Note: Lively class participation (including appropriate humor that is shared by all) is strongly encouraged and (indirectly) rewarded (e.g., citations in letters of recommendation, etc.).

Grades (“Curve”)

Grades (based on total numerical score) will be assigned as follows: 

If your numerical score is equal to100, your Course Grade will be an A+.

If your numerical score is smaller than 45, your Course Grade will be an F.

Optional References

Software

It is very appropriate (and in many cases, necessary) to make use of your scientific calculator and/or commercially available software (such as Matlab) in carrying out complex or tedious calculations. Examples of this type of calculations include (but not limited to): Plots, Eigen-problems, Matrix Inversions, Systems of Algebraic Equations, Differential Equations, Integration, etc.  If you do make use of such resources, be certain to mention the source (e.g., Matlab) in your work. (You may attach a printout of your code, numerical results, etc.) Matlab is available at CIRT pods as well as ME Department's computer room. For a tutorial on Matlab please visit The MathWorks.

Web-based Instructional Support

ME 480/580 Not-for-Public Web directory: This directory is available only to registered students; access will be provided at the beginning of the semester (see your UNM e-mail “Inbox” when the semester starts). In this directory, you are provided with course e-handouts as well as supplemental material (such as Answers, Exam Keys, etc.).

Outline of Contents

1. Writing Differential Equations for Engineering Systems such as Mechanical, Hydraulic, Electric, Electromechanical, Thermal, and Ecological Systems.

2. Standard Signals: Unit Step, Unit Ramp, and Unit Parabola. Mathematical Descriptions of Continuous-Time Systems: Input-Output Descriptions of Single Variable Systems (Convolution); Computation of the Impulse Response; Graphical Convolution; Transfer Functions; “Simulation” Diagrams; Concept of State; Continuous Dynamical Systems; Deriving State-Space Descriptions; Linear Transformation of State Variables; Obtaining the Transfer Function from the State-Space Description.

3. Analysis of the State Equations for Continuous-Time Systems: Time-Varying Homogeneous Case, Fundamental Matrices, and the State Transition Matrix; Time-Invariant Homogeneous Case; Time-Invariant Forced Case; System Modes and Modal Decomposition.

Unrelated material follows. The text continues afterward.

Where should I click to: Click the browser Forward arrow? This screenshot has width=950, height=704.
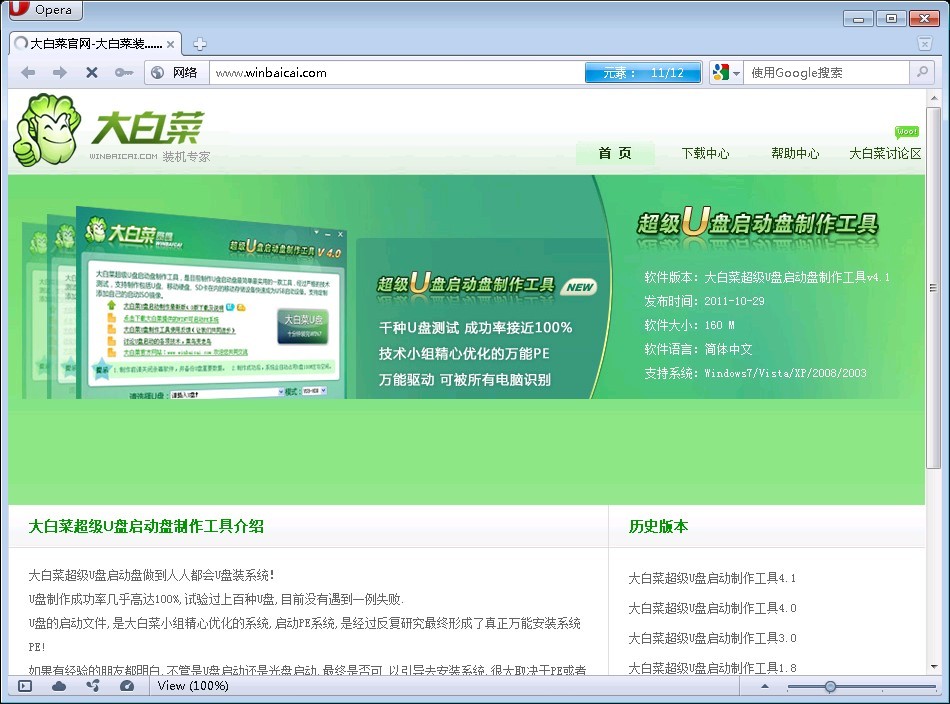click(x=60, y=72)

4. System Controllability and Observability: Controllability and Observability of Time-Invariant Systems with Distinct Eigenvalues; Direct Criteria.

5. System Stability: Equilibrium States; Stability Concepts; Stability Criteria for Zero-Input and Nonzero-Input Systems; Total Stability; Lyapunov's Direct Method.

Time permitting, the following topics will also be covered:

6. Mathematical Descriptions of Discrete-Time Systems: Difference Operators; Representing Discrete Systems by Difference Equations; Classical Solution of Difference Equations; Introduction to Stability of Discrete Systems; Superposition Summations; Weighting Sequence; Practical Applications of Difference Equations; Z-transforms; Simulation Diagrams; State-Space Descriptions; Transformation of State Variables and System Representations; Solution to Homogeneous Equations.

7. Analysis of the State Equations for Discrete-Time Systems: Time-Varying Homogeneous Case, Fundamental Matrices, and the State Transition Matrix; Time-Invariant, Homogeneous Case; Time-Invariant Forced Case. Controllability, Observability, and Stability.

Additional Comments

Use of cell phones (voice, text, games, etc.) is not allowed in the classroom. Turn off and conceal your cell phone before entering the classroom.